● Document passage

◆ ◆ ◆

In that experience The Creator showed Wavoka a beautiful land filled with wild game and instructed him to return home to tell his people that they must love each other, not fight, and live in peace, that the people must work, not steal or lie, and that they must not engage in the old practices of war or the traditional self-mutilation practices connected with mourning the dead. The Creator said that if his people abided by these rules, they would be united with their friends and family in the other world.

Wavoka claimed to have left the presence of The Creator convinced that if every Indian in the West danced the new dance to “hasten the event,” all evil in the world would be swept away, leaving a renewed Earth filled with food, love, and faith. Quickly accepted by his Paiute tribesmen, the new religion was termed “Dance In a Circle.” Because the first European contact with the practice came by way of the Sioux, their expression “Spirit Dance” was adopted as a descriptive title for all such practices. This was subsequently translated as “Ghost Dance.”





If one may have an Intention, an active prayer, for their time as an artist on the playa, may it be to inspire greatness and rally the interactive audience to change. Call and response. Power up! If you’re an MC, a DJ, a performer, a poet, a dancer, a band, a participant, grab the mic, or gather a group around you sometime that week and let Black Rock City know what humanity can stand for: Peace, Love, Unity, Freedom and Liberty for all. Dance for it. Rock for it. Move for it. Live the Ghost Dance and pave the way to our better world. This is the spiritual inheritance of the land upon which you party. Don’t trash it. Embrace it. Work with it. Own it.

If you feel challenged here, don’t look to the group, the lowest common denominator of social cues and peer acceptance for the answer. Be the answer. Lead the answer. Strike the match that creates the conversation which transforms the worlds context. Generate value changes. Destroy one economy by generating a new one with the gift of refreshing thought. Stand wherever you are and declare your heart. Participate.

◆ ◆ ◆

● Data
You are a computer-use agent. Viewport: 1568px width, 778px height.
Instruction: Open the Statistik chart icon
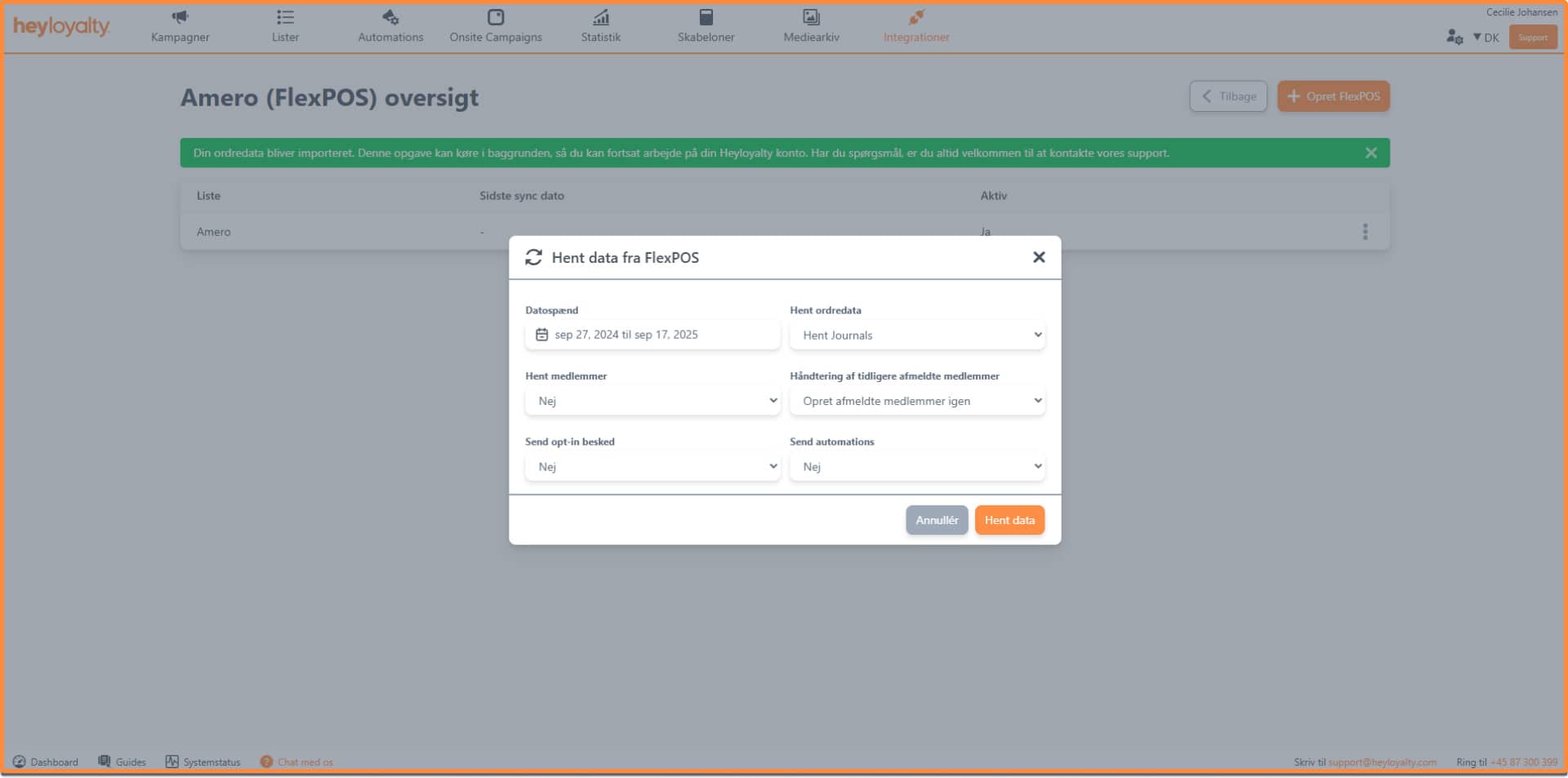point(600,17)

◆ ◆ ◆

● Challenges
**A)** Answer these about the passage on the Ghost Dance:
(i) What name did the Paiute give the new religion?
(ii) Which two old practices did The Creator tell the people to give up?
(iii) What five things does the passage say humanity can stand for?
**B)** Carry on the passage on the Ghost Dance from the point where it stops.

● Response list
**A)**
(i) "Dance In a Circle."
(ii) The old practices of war and the traditional self-mutilation practices connected with mourning the dead.
(iii) Peace, Love, Unity, Freedom and Liberty for all.

**B)**
Burning Man and The Ghost Dance

Above all, remember the ancestors –they have your back. It is commonly held that the indigenous people of this land who have passed have become all that you see in the wild open. The rivers, the stones, the wind, the trees. Use all your senses to receive and perceive them. Smell the air, touch the earth, taste the food, hear their songs, and see their dance intertwined in every natural form all about you –all a language transmitting connection and wisdom. With a bow of the head, acknowledge all those who have come before you and cared for the land. They play with you now.

Dear open minded friends, a people I may call the New Indigenous –anything is possible. So is it not possible that Wavoka’s vision, and what it represents, is accessible to you today to carry it forward into being? If you think it –then it is so. You’ve proven this to yourself a million times over. So I invite you here, as stewards of this land, to take the challenge and restore this planet back to paradise. The Paiute lived this. You’re about to dance on their home turf. Dance the Ghost Dance at Burning Man and know you are an active part of how we make it back to heaven on earth.